● PROVIDED RECORDS
Start of Block
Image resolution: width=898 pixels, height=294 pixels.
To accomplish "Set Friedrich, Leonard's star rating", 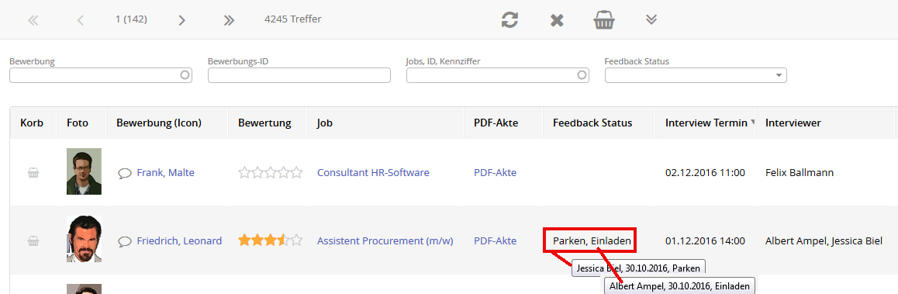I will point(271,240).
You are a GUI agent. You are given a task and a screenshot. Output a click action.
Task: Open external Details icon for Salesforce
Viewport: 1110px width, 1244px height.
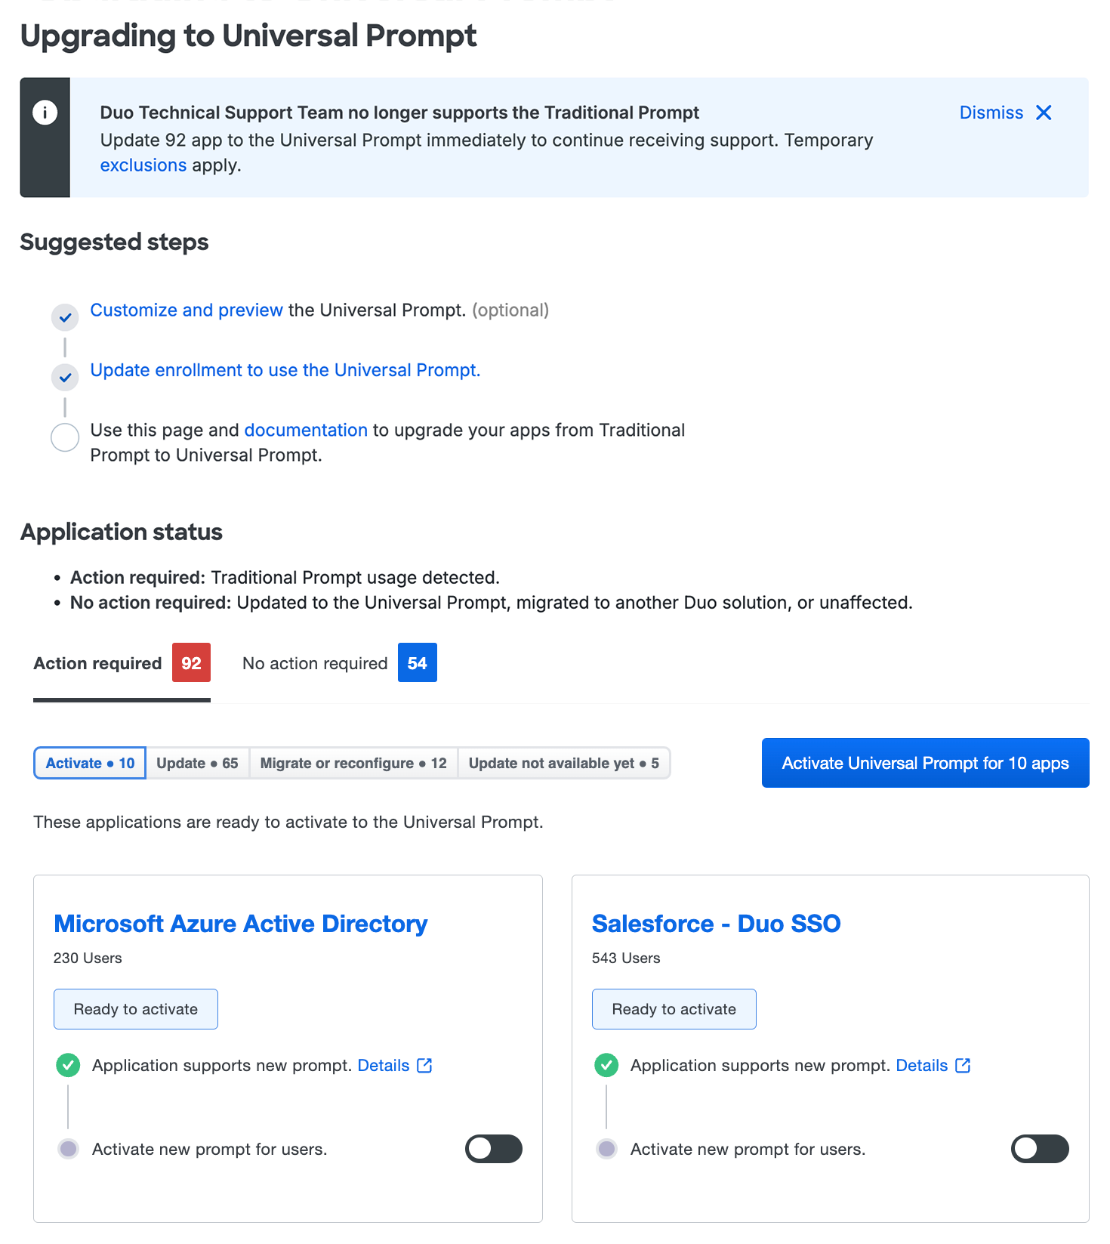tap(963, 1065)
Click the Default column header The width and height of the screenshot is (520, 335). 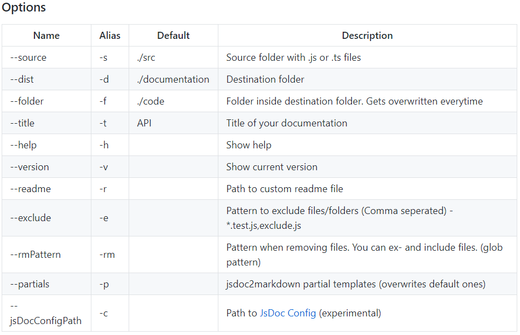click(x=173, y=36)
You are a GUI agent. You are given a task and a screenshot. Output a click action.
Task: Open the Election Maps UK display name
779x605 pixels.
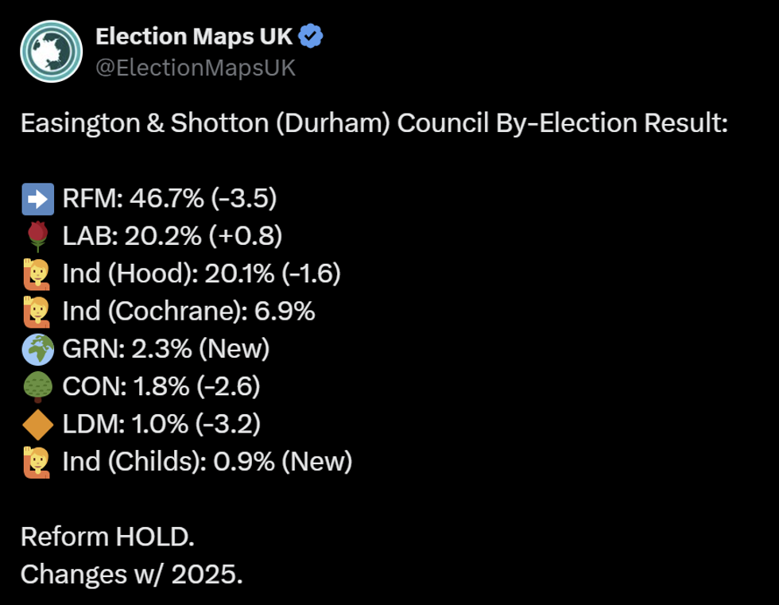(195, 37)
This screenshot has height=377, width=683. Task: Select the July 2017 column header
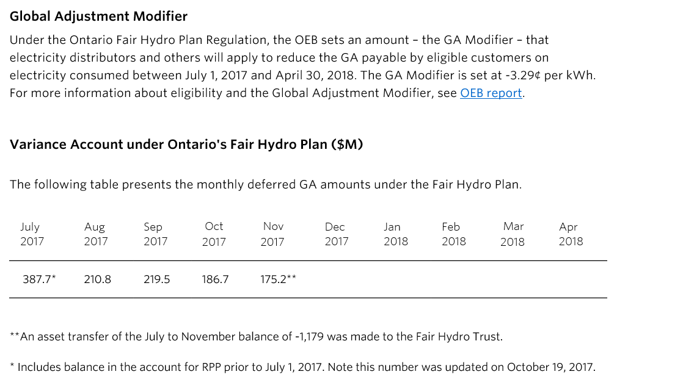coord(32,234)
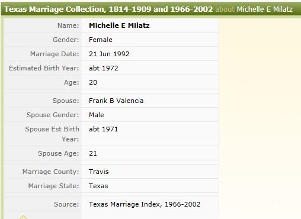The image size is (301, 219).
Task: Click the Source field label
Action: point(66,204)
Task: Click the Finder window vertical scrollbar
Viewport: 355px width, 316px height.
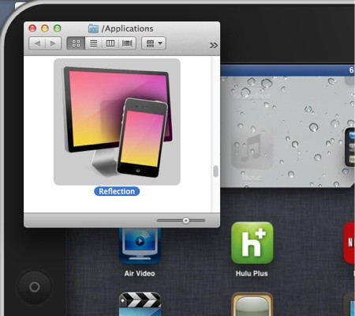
End of Block
Start of Block
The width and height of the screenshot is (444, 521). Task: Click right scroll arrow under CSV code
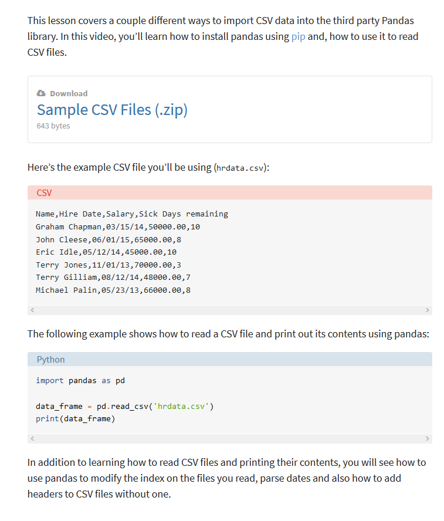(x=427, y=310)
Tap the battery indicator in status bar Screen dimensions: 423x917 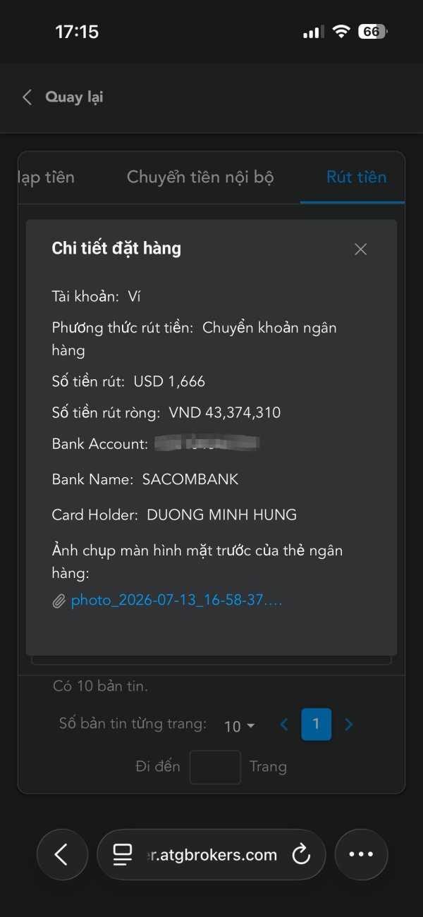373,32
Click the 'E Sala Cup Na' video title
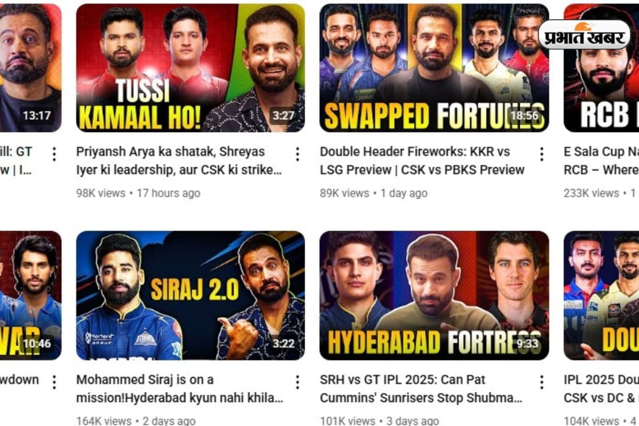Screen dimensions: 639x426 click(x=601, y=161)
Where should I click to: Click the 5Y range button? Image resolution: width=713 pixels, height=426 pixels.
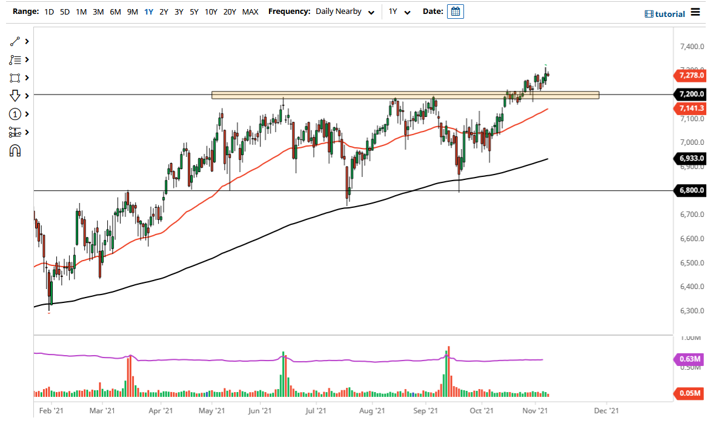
End of Block
Start of Block
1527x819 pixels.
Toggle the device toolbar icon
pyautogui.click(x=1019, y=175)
End of Block
● YOUR OBJECTIVE
Give the number of lines in the records above that contain "Open", with no other words.

● TASK RESULT
2